INFORMATION SUPPLIED.
----------

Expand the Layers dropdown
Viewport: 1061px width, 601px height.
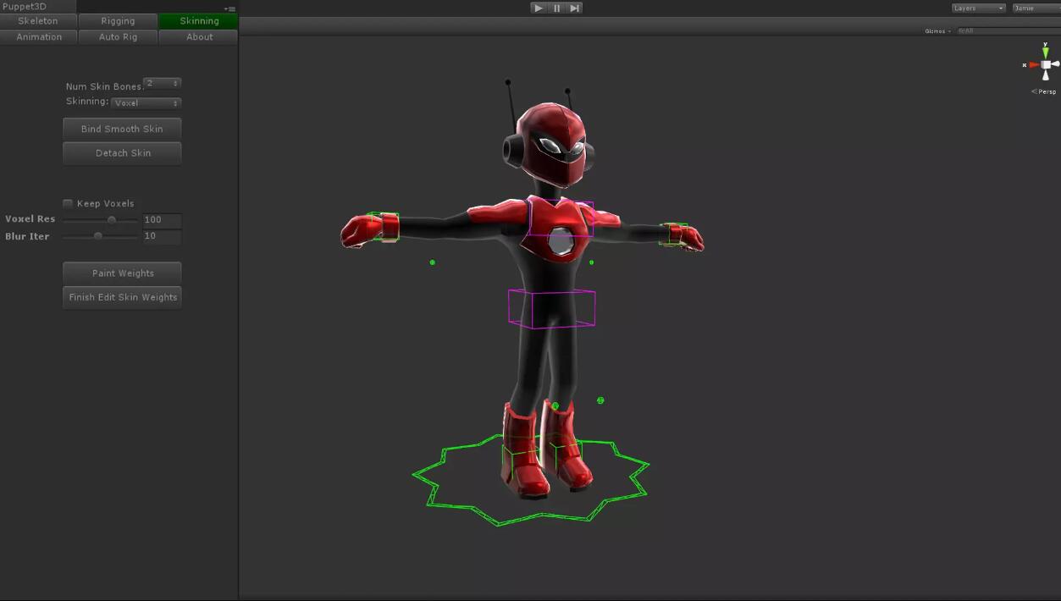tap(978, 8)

----------

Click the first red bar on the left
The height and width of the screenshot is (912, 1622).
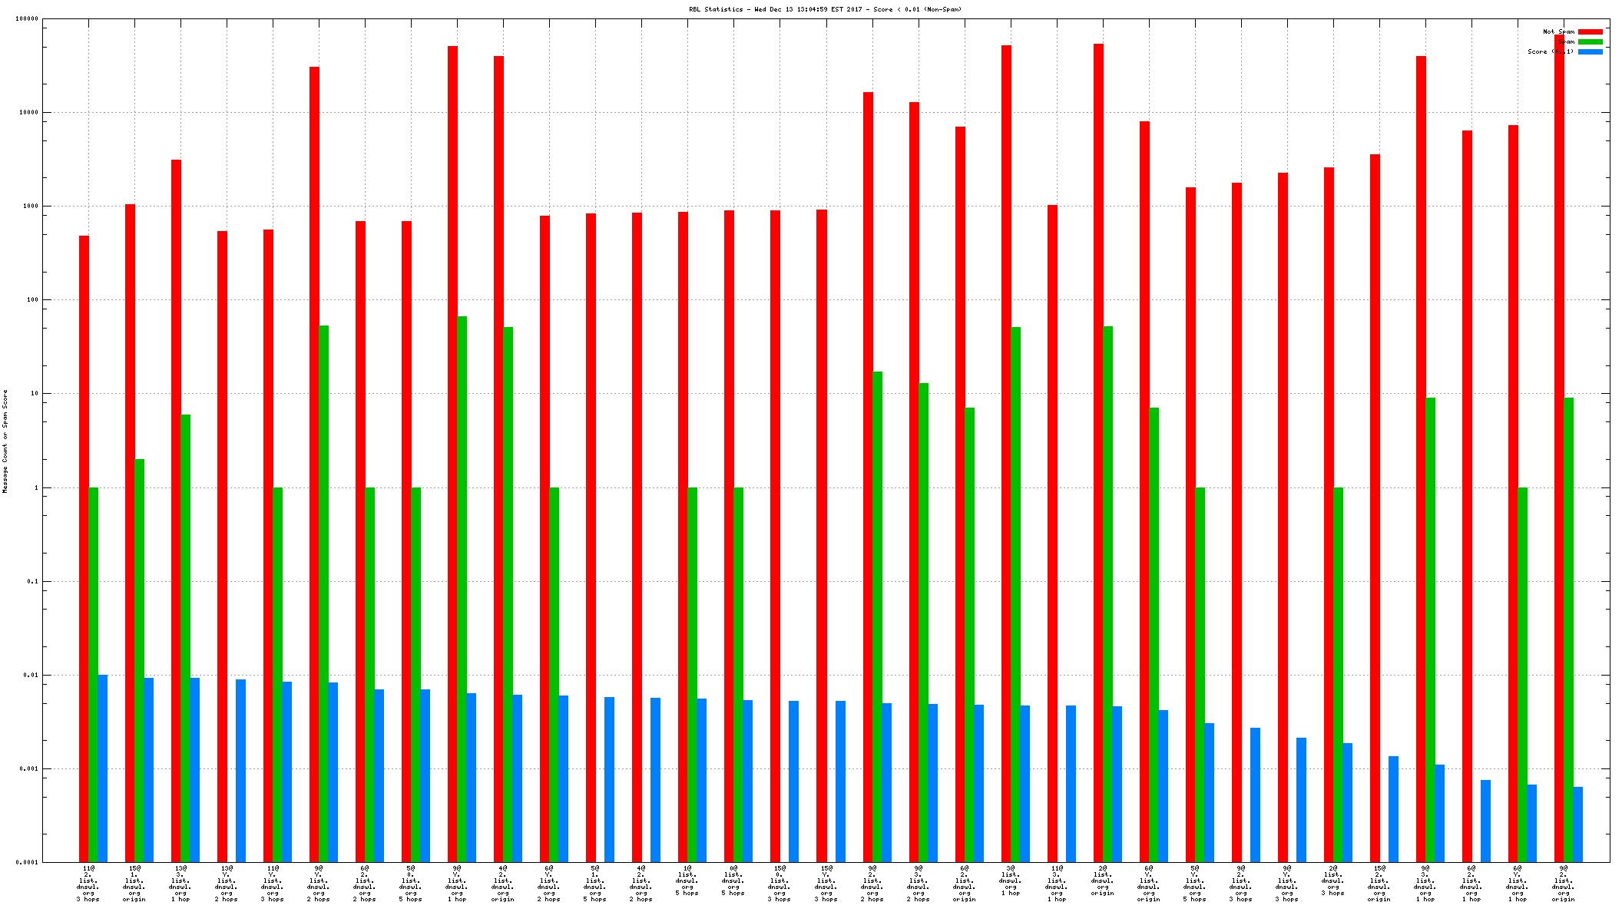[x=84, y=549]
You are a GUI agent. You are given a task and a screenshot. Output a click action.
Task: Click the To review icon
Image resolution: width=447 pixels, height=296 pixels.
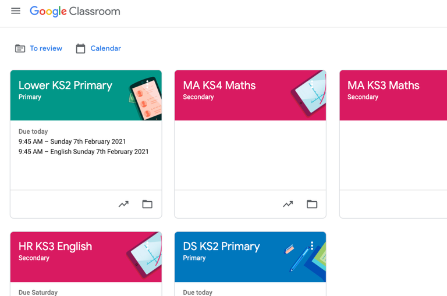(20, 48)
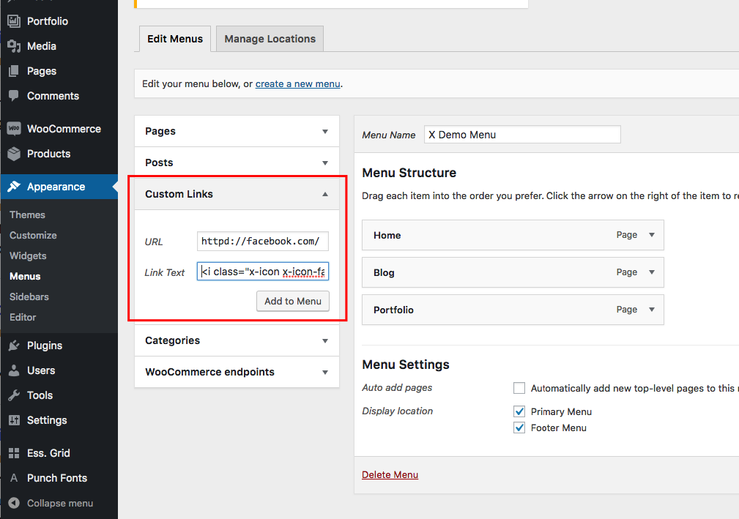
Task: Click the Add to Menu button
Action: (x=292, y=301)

----------

WHAT YOU SHOULD DO. Give the part of the listing that opens with the line containing "Click the first red bar on the left" and closes with the line containing "Action: (x=292, y=301)" as a JSON list of strings, one string per line, with blank lines skipped and the pictures left out.

RESPONSE.
[
  "Click the first red bar on the left",
  "The height and width of the screenshot is (912, 1622).",
  "[x=84, y=549]",
  "You are a GUI agent. You are given a task and a screenshot. Output a click action.",
  "Task: Click the To review icon",
  "Image resolution: width=447 pixels, height=296 pixels.",
  "(20, 48)",
  "Task: Click the Add to Menu button",
  "Action: (x=292, y=301)"
]